By contrast, a narcissist who does not understand reacts like you did.

Let me show you a rough proof of the proposition:

Suppose you have a winning strategy which sometimes repeats a position when used. One of the moves the strategy plays in this position - call it M - must not permit the opponent to force a repetition of the position when the strategy is executed, because if all of them permitted this, the opponent can draw. Simplify the strategy by always playing M in the position. This gives a simplified strategy that has one fewer positions that ever gets repeated.

Induction proves the result □

Your reaction was pathological. The specific pathology is some type of narcissism.

Another 100's Post I made.

That is like 4th or 5th Time, doing this.

optimissed im not sure that you realize what tygxc means when he claims that chess is ultra weakly solved.

"  Steinitz, Lasker, Capablanca, Fischer, Kasparov, Kramnik, Carlsen, Nakamura said that and millions of human and engine games prove it" 

btw none of them ever said that.

and "millions" of games means nothing in terms of mathematical proof.

I am not at all sure @tygxc does either.

lol

optimissed the reason why i asked about ur understanding of the ultra weak solution is that you agreed with tygxc's false claim that chess has been ultra-weakly solved.

I don't even know what this thread has degenerated into but I guess I could pitch my two cents.

The question whether chess can (theoretically) be solved (=outcome is clear from any position) can be easily answered.

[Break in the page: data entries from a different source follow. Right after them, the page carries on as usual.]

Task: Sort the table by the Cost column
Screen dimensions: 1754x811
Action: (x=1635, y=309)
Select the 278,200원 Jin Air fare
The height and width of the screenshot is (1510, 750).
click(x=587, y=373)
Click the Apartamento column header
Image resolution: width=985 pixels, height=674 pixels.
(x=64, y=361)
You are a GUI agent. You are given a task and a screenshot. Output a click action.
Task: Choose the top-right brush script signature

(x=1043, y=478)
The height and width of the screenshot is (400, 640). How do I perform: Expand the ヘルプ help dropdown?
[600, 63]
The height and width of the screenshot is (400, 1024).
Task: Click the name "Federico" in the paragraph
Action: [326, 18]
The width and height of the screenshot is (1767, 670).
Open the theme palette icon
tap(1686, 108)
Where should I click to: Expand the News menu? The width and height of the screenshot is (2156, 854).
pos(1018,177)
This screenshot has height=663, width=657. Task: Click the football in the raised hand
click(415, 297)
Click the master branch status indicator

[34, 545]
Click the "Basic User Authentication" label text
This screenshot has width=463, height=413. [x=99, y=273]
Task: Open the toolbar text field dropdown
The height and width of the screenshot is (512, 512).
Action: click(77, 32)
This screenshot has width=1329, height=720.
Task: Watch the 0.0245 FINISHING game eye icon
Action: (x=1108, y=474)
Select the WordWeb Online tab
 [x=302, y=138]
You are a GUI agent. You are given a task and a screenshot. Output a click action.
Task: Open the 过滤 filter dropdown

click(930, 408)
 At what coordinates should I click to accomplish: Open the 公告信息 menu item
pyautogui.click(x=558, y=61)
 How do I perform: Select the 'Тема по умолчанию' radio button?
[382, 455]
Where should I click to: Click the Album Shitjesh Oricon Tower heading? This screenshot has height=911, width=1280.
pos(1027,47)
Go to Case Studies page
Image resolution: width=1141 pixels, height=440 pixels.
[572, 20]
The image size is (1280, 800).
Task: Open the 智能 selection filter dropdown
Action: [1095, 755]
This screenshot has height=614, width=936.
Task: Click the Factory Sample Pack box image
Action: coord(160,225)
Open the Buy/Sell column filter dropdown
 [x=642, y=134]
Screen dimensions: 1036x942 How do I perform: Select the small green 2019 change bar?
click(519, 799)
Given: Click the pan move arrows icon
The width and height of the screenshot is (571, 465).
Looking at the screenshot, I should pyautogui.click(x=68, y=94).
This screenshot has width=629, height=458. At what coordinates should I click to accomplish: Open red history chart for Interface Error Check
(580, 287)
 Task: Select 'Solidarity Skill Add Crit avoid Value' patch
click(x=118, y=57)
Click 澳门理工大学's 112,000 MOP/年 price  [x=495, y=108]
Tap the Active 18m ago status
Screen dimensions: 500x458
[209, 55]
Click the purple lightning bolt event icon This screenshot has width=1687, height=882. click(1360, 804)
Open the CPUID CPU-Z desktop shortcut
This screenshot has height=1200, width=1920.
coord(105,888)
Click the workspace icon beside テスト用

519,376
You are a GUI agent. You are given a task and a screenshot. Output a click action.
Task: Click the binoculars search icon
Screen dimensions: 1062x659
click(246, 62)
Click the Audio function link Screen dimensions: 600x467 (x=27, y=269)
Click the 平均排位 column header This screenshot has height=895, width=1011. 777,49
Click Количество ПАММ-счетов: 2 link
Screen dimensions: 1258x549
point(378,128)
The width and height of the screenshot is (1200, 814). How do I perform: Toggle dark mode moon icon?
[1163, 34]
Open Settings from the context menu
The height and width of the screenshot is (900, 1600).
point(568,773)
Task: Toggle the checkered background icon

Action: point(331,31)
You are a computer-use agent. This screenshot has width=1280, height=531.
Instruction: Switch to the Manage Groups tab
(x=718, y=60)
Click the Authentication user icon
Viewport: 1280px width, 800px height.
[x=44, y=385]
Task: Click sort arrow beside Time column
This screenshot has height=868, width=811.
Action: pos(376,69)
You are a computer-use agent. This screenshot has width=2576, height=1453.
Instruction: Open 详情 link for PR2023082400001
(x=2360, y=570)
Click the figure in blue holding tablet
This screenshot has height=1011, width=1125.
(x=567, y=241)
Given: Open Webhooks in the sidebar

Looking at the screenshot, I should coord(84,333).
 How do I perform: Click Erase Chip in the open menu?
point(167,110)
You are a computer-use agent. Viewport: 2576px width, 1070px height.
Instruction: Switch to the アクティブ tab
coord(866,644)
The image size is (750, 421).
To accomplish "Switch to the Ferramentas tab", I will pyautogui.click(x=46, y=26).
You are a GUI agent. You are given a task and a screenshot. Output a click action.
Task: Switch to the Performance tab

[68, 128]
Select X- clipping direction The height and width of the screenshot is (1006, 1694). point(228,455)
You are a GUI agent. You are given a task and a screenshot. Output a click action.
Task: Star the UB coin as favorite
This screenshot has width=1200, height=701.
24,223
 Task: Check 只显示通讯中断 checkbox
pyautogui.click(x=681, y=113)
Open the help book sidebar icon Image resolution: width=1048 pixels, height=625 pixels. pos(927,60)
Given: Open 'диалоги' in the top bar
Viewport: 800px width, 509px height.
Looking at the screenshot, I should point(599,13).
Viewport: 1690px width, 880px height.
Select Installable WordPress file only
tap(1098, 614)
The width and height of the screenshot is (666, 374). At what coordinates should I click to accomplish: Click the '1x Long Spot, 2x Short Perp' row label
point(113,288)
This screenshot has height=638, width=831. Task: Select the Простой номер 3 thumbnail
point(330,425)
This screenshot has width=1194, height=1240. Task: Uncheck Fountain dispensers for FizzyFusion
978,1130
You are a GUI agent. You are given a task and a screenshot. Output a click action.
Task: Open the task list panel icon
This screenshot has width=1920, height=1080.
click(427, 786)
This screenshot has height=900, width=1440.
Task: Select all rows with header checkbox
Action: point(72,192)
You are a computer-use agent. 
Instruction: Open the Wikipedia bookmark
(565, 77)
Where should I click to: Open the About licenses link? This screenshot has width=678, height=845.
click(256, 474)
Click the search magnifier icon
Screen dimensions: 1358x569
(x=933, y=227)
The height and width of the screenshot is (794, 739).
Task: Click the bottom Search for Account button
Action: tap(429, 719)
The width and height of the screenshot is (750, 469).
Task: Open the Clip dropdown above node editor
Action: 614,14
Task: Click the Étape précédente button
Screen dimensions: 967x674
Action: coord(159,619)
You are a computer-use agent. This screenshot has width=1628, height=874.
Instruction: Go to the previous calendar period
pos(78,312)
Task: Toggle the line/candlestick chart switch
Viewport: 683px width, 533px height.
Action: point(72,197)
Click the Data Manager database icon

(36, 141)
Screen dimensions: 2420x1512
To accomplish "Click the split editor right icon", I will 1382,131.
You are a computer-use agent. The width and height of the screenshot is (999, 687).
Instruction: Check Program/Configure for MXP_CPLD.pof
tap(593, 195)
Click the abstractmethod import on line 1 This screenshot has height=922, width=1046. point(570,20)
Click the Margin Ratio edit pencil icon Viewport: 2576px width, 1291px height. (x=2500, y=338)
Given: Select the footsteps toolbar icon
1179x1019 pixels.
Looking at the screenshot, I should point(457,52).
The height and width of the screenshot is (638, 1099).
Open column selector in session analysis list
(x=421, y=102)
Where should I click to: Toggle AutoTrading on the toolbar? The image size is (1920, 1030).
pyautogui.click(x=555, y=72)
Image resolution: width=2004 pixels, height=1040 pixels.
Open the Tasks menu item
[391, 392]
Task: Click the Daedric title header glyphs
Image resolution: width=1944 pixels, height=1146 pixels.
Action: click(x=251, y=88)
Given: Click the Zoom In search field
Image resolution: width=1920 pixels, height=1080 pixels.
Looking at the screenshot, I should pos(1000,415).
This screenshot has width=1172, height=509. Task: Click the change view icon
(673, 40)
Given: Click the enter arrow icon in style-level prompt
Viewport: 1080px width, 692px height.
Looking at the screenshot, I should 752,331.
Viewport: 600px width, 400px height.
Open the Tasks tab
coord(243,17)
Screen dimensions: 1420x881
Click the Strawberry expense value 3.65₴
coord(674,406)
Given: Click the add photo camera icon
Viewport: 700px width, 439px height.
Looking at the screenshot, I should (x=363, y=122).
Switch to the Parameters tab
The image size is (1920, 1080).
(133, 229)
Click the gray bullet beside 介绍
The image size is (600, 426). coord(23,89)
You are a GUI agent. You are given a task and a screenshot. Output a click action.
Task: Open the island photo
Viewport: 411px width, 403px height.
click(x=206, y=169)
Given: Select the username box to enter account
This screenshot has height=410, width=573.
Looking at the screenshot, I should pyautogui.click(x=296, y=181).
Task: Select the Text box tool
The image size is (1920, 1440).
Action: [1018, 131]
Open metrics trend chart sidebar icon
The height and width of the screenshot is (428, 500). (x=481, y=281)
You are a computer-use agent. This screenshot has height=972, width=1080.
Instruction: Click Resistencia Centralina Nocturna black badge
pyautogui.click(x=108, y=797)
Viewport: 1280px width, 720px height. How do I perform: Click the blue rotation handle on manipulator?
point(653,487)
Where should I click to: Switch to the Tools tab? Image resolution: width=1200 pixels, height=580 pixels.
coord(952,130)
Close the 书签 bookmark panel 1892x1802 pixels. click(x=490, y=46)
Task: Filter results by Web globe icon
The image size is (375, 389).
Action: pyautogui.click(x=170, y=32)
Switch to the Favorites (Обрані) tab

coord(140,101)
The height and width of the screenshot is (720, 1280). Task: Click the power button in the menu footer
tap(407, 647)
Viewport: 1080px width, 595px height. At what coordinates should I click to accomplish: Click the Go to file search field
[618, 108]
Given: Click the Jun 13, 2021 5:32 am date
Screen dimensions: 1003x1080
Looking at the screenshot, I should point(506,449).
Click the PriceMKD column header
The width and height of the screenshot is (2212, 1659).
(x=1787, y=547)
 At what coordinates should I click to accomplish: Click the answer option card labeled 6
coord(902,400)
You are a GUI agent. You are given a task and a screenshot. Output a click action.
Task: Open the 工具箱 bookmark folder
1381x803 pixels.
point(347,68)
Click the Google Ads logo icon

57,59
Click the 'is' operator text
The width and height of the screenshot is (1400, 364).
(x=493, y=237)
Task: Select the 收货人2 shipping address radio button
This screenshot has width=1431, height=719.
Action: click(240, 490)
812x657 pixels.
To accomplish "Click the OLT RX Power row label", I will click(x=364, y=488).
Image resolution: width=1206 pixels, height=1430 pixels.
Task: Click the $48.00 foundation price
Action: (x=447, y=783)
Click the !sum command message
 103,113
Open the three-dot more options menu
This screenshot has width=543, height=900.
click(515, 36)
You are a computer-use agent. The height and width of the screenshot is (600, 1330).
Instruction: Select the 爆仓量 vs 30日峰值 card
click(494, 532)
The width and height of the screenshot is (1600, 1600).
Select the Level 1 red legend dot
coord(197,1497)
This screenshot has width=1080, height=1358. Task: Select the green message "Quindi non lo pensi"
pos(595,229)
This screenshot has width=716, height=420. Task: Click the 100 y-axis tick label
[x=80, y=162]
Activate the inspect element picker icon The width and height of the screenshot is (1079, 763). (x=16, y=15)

There is a finite amount of positions. I hope nobody's arguing that. On top of that if you accept that there is a finite amount of moves from any position until an outcome is reached, which is true with n-fold repetion and n-moves rule, one could theoretically check each position one by one, playing all possible ways the position can develop.
This would solve chess.

Now, realisticaly, that's obviously not possible. Not even with supercomputers.

yes.  this thread is basically one guy claiming that it could be solved in 5 years and the rest of us telling him how hes wrong.

     Yet it seems terribly presumptuous for us to think we have approached the apogee of analytic capabilities and there can NEVER be improvements in technique or technology sufficient to accomplish the task.

tygxc i literally cant find any instance of Sveshnikov making those solvability claims.  in fact, the only instance of someone citing Sveshnikov making those claims that i can find has been just you saying stuff on different forums

i just got called out huh.  

     Perhaps we are ALL just a bunch of idiots, or old farts with nothing better to do. I know little of the technology involved and see a few new things when the same points are explained in a different manner.

     Besides, there is the amusement factor when posters become exercised and the invective spins out of control.